McCarthy agreed to big concessions to secure a role second only to the Oval Office behind Democratic Vice President Kamala Harris, including a rule that means each of the 435 members of the House of Representatives can force a vote to impeach them at any time can.
The Republicans’ weaker-than-expected performance in November’s election left them with a slim majority of 222 to 212 and gives a small group of right-wing hardliners outsized power. They railed against McCarthy, who has served as minority leader since 2019, and accused him of being soft and too open to compromise with President Joe Biden and his Democrats, who also control the US Senate.
“We don’t give Mr. McCarthy any power because we know who he’ll use it for. And we’re concerned it won’t be for the American people,” said Rep. Matt Gaetz, who inflicted final humiliation on McCarthy on Friday night when he cost him the penultimate vote by withholding his support.
But compromises will be necessary in a divided government, and McCarthy’s concessions raise the risk that the two parties might fail to reach an agreement when the federal government hits its $31.4 trillion debt limit later this year. Failure to reach an agreement, or even a prolonged standoff, could result in a default that would rock the global economy.
McCarthy shrugged that the deal could weaken his power.
“It doesn’t give me any problems or concerns,” McCarthy told reporters, describing his deal with critics as a “very good” deal that “empowers members.”
He also agreed to deep cuts in government spending to achieve a balanced federal budget 10 years from October, and promised his hard-line critics greater leverage on key committees.
The weeks-long standoff over his candidacy has given heart to individual lawmakers at a time when the thin Republican majority concedes he could lose no more than four votes to pass legislation.
McCarthy has spent his adult life in politics, first as a congressional staffer and then as a representative before being elected to the House of Representatives in 2006. He ran unsuccessfully for the post of spokesman in 2015 and the election marks the high point of his career.
But the post of speaker has proved a formidable challenge for Republicans in recent years, with John Boehner stepping down from office in 2015 after a battle with rebellious conservatives.
Boehner’s successor, Paul Ryan, a frequent target of conservatives, decided not to run again in 2018 as then-President Trump shifted the party focus from Ryan’s fiscal priorities to issues of immigration and the culture war.
McCarthy clashed with hardliners when he publicly admitted that Trump bore responsibility for the deadly attack on the US Capitol on Jan. 6, 2021, days after the violence. He later repeatedly expressed his loyalty to the former president.
On Saturday, Trump sought recognition for the choice of the new spokesman, posting a video on his Truth social network of McCarthy thanking Trump for his support and captioning it, “Thanks Kevin. It was a great honor for me.”
The White House said Biden spoke to McCarthy on Saturday to congratulate him.

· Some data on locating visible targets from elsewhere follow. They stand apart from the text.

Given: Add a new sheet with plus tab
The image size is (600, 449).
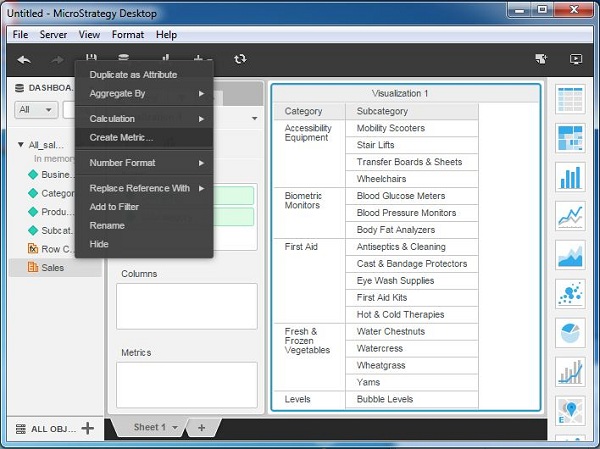Looking at the screenshot, I should (201, 428).
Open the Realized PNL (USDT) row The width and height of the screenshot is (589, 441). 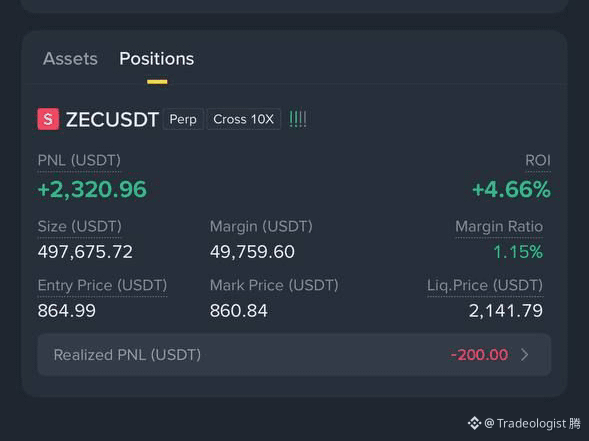pyautogui.click(x=294, y=355)
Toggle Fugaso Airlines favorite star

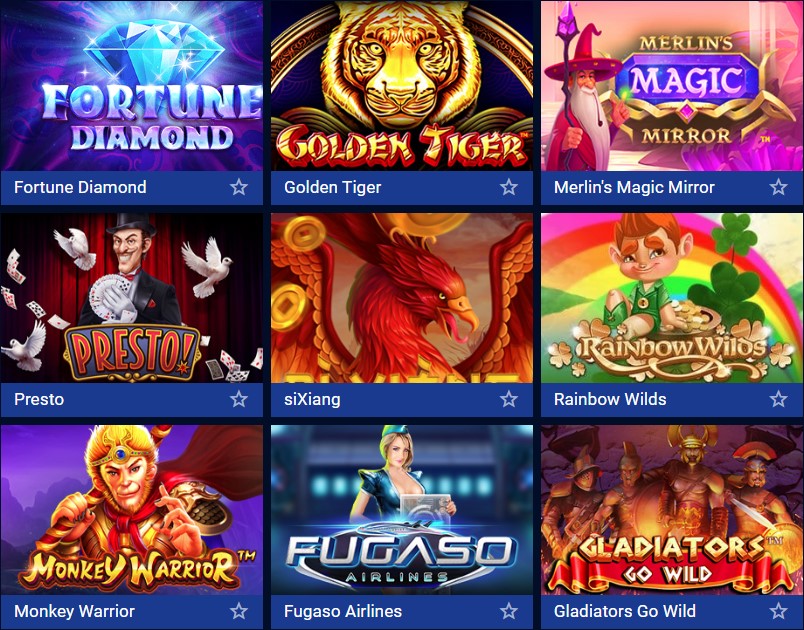click(509, 611)
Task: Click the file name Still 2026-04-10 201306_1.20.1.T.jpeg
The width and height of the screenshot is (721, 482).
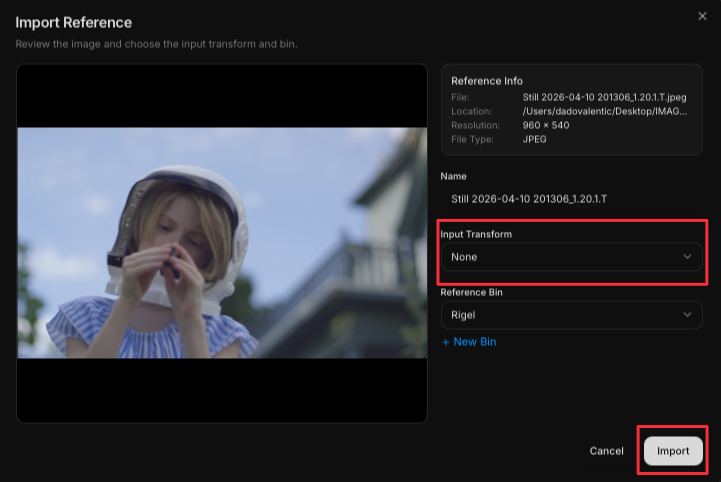Action: [x=604, y=97]
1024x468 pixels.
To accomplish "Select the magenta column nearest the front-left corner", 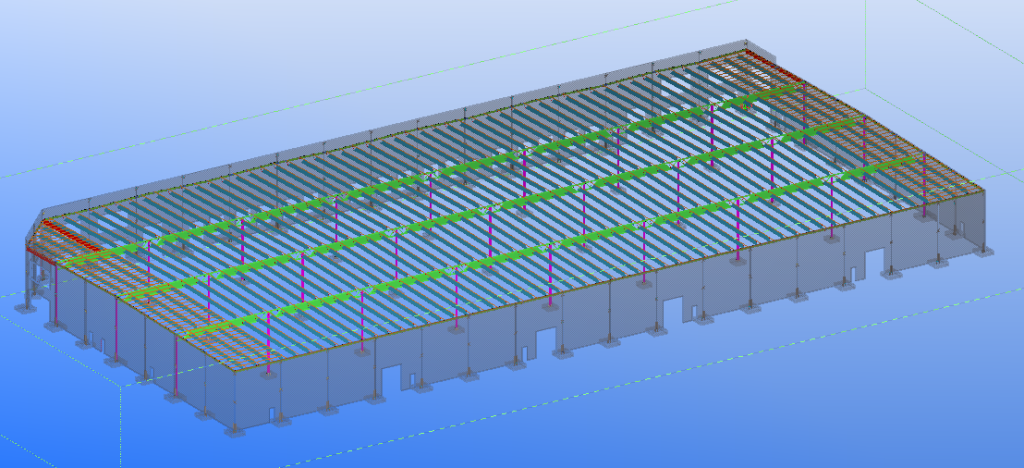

McCarthy visited at least 34 states to campaign for more than 165 candidates ahead of the midterms. The Congressional Leadership Fund, an affiliated group, donated more than $160 million to help Republican House candidates. McCarthy sent the candidate $6.5 million from his own campaign and four other entities under his control, according to his campaign team.
But in order to achieve the speakership, he also agreed not to interfere in future Republican primaries, even if that meant promoting candidates he believed were more likely to win a general election than right-wing rivals.
“Kevin is a good man. He’s a man of God,” Republican Rep. Mike Garcia said Friday in a speech at McCarthy’s nomination. “He’s a patriot. He is a leader who has brought this conference to our current majority for the past four years. These things are unassailable.”